* [Stored records]:
....

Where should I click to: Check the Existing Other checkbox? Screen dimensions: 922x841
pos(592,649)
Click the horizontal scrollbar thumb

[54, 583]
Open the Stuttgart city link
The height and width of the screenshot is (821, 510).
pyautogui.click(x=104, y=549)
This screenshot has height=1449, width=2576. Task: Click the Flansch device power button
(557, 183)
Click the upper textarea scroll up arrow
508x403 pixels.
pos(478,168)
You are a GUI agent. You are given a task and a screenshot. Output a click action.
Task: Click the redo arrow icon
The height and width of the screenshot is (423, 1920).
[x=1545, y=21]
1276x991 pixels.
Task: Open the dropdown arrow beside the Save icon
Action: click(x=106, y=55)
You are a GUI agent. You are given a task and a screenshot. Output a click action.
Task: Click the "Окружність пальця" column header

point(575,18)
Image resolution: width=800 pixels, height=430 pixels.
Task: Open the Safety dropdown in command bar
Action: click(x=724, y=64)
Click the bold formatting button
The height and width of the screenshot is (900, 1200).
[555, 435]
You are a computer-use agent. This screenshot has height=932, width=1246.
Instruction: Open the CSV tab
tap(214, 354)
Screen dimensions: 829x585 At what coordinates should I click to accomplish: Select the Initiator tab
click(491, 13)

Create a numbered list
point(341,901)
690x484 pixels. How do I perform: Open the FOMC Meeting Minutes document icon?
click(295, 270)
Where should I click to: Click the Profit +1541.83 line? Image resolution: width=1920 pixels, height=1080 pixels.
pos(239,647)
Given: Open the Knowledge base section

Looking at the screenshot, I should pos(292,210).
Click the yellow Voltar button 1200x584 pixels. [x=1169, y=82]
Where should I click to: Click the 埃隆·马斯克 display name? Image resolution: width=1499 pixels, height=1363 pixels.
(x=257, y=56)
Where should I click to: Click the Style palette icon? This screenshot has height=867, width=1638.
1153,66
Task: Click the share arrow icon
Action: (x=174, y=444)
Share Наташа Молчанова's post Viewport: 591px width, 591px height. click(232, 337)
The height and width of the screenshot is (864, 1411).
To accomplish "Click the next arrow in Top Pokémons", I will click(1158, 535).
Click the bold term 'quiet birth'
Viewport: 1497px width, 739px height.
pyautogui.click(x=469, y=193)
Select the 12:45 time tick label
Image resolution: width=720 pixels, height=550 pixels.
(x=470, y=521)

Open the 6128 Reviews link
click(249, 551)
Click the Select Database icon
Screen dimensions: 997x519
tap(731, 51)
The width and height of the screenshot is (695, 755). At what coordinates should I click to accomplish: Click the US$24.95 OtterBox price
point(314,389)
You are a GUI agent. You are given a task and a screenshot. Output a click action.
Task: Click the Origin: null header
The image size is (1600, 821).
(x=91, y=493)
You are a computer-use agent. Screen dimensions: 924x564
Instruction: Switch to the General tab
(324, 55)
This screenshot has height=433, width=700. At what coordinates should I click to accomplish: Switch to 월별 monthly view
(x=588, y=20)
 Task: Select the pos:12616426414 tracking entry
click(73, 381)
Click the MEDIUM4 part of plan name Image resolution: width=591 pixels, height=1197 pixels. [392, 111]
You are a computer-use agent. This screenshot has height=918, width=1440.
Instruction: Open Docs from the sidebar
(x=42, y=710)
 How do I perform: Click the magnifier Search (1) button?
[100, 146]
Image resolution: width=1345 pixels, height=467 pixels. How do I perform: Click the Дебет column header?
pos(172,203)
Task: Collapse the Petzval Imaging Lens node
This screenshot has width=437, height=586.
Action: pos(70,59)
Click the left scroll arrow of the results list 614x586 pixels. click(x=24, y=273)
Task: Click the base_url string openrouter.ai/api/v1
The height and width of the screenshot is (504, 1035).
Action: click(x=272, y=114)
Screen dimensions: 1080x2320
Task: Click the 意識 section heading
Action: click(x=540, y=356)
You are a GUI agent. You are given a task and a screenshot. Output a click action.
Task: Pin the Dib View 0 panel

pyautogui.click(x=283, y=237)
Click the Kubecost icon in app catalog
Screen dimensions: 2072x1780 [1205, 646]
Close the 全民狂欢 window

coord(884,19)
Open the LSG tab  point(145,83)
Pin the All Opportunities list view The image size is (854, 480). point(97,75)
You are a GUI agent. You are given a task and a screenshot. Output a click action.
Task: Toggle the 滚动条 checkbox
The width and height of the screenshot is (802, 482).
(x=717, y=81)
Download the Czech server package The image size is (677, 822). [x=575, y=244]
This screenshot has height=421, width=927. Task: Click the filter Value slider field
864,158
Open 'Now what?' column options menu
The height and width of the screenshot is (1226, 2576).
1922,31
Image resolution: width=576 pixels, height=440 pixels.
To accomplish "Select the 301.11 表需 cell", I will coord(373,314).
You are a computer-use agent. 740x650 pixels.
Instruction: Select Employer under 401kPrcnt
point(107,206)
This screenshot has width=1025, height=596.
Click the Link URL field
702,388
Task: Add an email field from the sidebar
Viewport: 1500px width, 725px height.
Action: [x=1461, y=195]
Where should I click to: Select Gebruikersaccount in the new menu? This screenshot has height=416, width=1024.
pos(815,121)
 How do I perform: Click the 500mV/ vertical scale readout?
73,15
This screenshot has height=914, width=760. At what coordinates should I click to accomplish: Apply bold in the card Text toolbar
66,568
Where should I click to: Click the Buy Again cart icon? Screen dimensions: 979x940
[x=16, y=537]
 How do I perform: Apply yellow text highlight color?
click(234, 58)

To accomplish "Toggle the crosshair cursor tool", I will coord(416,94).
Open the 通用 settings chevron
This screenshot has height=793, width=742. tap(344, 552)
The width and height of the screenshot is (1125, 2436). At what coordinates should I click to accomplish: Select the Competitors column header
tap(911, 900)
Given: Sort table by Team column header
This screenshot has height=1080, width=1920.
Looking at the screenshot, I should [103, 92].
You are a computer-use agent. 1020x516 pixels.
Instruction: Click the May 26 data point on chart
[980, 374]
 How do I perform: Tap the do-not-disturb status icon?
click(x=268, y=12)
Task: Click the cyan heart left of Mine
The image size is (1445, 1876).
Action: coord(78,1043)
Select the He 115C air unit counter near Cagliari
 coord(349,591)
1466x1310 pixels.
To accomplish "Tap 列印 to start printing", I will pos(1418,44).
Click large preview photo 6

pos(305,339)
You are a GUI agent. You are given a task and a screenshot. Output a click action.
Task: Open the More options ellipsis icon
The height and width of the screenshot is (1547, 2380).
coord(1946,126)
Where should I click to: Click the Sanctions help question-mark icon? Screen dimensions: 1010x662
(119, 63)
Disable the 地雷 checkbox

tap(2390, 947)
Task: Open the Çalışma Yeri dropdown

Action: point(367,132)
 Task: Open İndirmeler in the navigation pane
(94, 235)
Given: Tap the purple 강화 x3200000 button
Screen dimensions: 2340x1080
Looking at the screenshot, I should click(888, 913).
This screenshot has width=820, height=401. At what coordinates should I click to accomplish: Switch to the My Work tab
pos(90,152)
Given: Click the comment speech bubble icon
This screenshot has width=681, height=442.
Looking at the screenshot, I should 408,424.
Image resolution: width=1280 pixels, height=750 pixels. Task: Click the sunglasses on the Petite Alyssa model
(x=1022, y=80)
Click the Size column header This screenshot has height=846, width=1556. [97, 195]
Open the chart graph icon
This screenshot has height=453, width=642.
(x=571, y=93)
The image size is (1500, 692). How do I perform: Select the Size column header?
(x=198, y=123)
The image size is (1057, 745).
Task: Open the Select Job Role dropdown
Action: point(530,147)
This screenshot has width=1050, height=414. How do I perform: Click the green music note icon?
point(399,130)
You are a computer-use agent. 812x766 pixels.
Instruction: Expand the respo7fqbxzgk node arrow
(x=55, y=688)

....

Return, word for word, the lines beginning with the line containing "Where should I click to: Click the Profit" and continuing through the line containing "(x=257, y=56)".

* [Correct output]:
Where should I click to: Click the Profit +1541.83 line? Image resolution: width=1920 pixels, height=1080 pixels.
pos(239,647)
Given: Open the Knowledge base section

Looking at the screenshot, I should pos(292,210).
Click the yellow Voltar button 1200x584 pixels. [x=1169, y=82]
Where should I click to: Click the 埃隆·马斯克 display name? Image resolution: width=1499 pixels, height=1363 pixels.
(x=257, y=56)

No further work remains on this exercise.